Elle est sulptrice avec des matières étranges, non pas les siennes, mais elle s’arrange avec ce qu’elle trouve. Tantôt du papier, tantôt du plâtre, et du bois flotté aussi. Il en existe en suisse, au fond du Léman. Je ne savais pas.
Lui, un peu plus escroc, a dû commettre quelques aquarelles avant de se mettre à la photo. Mais comme dit Confucius sur Villaine : « C’est pas le flacon qui murge ! ».
Enfin, nous nous croisons sur le front de mer de Gran Tarajal après ma 1ère pinte. Je vois bien que Philippe a un furieuse envie d’en découdre avec le blanc local, ou le rouge, on verra bien. Nous avons fait connaissance ce week-end autour d’un repas dans le restaurant du port que Marie connaît bien.
Et nous voilà partis dans les confidences philosophico-alcoolo-juraciennes. Il faut préciser quand même que la serveuse de l’endroit où je commence à avoir mes habitudes est une perle. Je sais bien, elle aussi sans doute, que l’avenir ne se présente pas au mieux, ni pour elle, ni pour moi, pour des raisons différentes sans doute. Mais enfin, elle est belle ! Même philippe, avec ses yeux mouillants (*) voit bien qu’il se passe quelque chose de peu commun.

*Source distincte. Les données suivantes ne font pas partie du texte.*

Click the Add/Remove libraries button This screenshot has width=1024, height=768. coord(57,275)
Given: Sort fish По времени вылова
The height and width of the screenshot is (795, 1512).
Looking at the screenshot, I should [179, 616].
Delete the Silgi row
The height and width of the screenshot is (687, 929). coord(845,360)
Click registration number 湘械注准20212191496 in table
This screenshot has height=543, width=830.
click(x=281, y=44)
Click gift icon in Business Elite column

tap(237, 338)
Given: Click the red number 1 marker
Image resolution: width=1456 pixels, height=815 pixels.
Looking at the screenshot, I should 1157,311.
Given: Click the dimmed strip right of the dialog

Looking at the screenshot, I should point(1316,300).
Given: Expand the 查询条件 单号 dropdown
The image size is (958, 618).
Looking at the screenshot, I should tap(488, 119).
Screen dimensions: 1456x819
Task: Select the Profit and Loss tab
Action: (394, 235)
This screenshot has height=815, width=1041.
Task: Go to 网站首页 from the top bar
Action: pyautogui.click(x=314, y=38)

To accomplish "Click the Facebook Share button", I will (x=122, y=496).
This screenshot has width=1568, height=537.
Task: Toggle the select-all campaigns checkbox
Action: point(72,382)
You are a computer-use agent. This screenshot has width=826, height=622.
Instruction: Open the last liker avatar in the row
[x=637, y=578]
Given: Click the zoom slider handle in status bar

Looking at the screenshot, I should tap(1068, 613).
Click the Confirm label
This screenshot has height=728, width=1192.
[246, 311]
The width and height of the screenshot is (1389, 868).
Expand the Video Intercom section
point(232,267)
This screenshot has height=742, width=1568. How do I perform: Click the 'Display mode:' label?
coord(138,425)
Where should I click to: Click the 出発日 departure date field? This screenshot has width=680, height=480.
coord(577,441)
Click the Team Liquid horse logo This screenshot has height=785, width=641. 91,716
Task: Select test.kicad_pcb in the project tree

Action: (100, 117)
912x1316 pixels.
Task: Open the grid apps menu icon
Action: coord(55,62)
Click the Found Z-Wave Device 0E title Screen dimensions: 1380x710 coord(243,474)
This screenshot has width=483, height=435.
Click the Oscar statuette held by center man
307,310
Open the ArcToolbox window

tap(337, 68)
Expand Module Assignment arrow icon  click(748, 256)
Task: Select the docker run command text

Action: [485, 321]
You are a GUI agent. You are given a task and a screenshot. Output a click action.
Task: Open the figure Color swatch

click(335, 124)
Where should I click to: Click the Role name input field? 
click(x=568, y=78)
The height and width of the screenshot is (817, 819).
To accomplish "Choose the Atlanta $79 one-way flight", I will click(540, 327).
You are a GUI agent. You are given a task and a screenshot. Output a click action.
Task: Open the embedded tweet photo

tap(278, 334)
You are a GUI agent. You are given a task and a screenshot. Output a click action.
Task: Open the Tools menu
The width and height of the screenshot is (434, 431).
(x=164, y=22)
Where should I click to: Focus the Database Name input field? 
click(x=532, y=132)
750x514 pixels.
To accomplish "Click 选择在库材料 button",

Nous enchaînons les blancs, les rouges, les bières sans intérêt pour Francine. Et nous causons. Sans y prêter attention, je commence à jouer mon petit spectacle, et ils applaudissent à tout rompre. C’est que je viens de terminer ma lecture du moment. « Un question de taille ». Et visiblement, 2-3 choses ont bien raisonné en moi. En particulier, le concept de « mesure » dans notre parcours humain, social et même primordial. Il se trouve que sans y avoir réfléchit en ces termes, je me suis orienté « naturellement » vers une vie qui retrouve le sens de la « mesure ». Peut-être suis-je le cobaye parfait, la drosophile de nos cours de biologie. Et j’en suis fier, sans aucun doute.
En fait, il faut bien que j’admette ce fait non prévisible, Olivier m’a communiqué à distance (dans le lieu et dans le temps) une énergie tout à fait étonnante. Pourtant, sur le papier, je ne l’aurais pas choisi pour animer les jeux apéro du Club Med. Si tant est que ces mêmes jeux ne me poussent pas relativement rapidement au suicide ou à la tuerie de masse façon Wako. Mais oui, je ressors de cette lecture avec plus d’énergie vitale qu’après un roman de Houellebecq. En même temps, y’a pas de quoi crier « Viens voir ! ».
Donc, je m’en vais de ce pas me rendre dans ma cabine, après une dernière petite bière quand même, parce que faut pas s’arrêter en si bon chemin, parce que tout ça c’est bien beau mais il ne faut pas oublier ce qui nous attend, parce que Chirac est mort, cannonisé 15 ans après avoir été le plus grand escroc de la Vème république, parce que l’amour nous sauvera.